[Start of section]
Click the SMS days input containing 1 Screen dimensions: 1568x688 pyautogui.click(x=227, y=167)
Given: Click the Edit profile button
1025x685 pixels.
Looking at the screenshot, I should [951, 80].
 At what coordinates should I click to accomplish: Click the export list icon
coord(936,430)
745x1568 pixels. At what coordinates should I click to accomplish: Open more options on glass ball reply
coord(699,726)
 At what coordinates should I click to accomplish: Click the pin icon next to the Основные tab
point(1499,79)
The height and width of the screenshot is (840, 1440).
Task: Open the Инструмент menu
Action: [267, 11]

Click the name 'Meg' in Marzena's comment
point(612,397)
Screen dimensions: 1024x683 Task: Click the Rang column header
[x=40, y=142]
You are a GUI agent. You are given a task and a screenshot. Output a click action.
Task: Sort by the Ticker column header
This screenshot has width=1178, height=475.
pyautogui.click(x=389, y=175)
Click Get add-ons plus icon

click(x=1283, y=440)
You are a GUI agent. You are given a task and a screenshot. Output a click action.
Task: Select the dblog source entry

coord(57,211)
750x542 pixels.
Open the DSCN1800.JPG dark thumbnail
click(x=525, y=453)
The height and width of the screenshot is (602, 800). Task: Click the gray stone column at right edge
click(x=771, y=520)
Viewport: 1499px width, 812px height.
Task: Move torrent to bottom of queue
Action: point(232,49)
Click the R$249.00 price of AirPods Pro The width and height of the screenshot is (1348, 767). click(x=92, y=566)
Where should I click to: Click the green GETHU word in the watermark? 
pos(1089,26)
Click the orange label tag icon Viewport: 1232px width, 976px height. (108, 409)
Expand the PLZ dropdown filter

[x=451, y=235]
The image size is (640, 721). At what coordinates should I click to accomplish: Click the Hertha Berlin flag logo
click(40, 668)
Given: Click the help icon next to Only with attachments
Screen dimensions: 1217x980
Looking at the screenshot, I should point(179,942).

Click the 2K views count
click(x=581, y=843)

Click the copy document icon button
[End of section]
> **About this exercise**: Write out the data above again, word for word.

> **Exercise response**:
Click the SMS days input containing 1 Screen dimensions: 1568x688 pyautogui.click(x=227, y=167)
Given: Click the Edit profile button
1025x685 pixels.
Looking at the screenshot, I should [951, 80].
 At what coordinates should I click to accomplish: Click the export list icon
coord(936,430)
745x1568 pixels. At what coordinates should I click to accomplish: Open more options on glass ball reply
coord(699,726)
 At what coordinates should I click to accomplish: Click the pin icon next to the Основные tab
point(1499,79)
The height and width of the screenshot is (840, 1440).
Task: Open the Инструмент menu
Action: [267, 11]

Click the name 'Meg' in Marzena's comment
point(612,397)
Screen dimensions: 1024x683 Task: Click the Rang column header
[x=40, y=142]
You are a GUI agent. You are given a task and a screenshot. Output a click action.
Task: Sort by the Ticker column header
This screenshot has width=1178, height=475.
pyautogui.click(x=389, y=175)
Click Get add-ons plus icon

click(x=1283, y=440)
You are a GUI agent. You are given a task and a screenshot. Output a click action.
Task: Select the dblog source entry

coord(57,211)
750x542 pixels.
Open the DSCN1800.JPG dark thumbnail
click(x=525, y=453)
The height and width of the screenshot is (602, 800). Task: Click the gray stone column at right edge
click(x=771, y=520)
Viewport: 1499px width, 812px height.
Task: Move torrent to bottom of queue
Action: point(232,49)
Click the R$249.00 price of AirPods Pro The width and height of the screenshot is (1348, 767). click(x=92, y=566)
Where should I click to: Click the green GETHU word in the watermark? 
pos(1089,26)
Click the orange label tag icon Viewport: 1232px width, 976px height. (108, 409)
Expand the PLZ dropdown filter

[x=451, y=235]
The image size is (640, 721). At what coordinates should I click to accomplish: Click the Hertha Berlin flag logo
click(40, 668)
Given: Click the help icon next to Only with attachments
Screen dimensions: 1217x980
Looking at the screenshot, I should point(179,942).

Click the 2K views count
click(x=581, y=843)

Click the copy document icon button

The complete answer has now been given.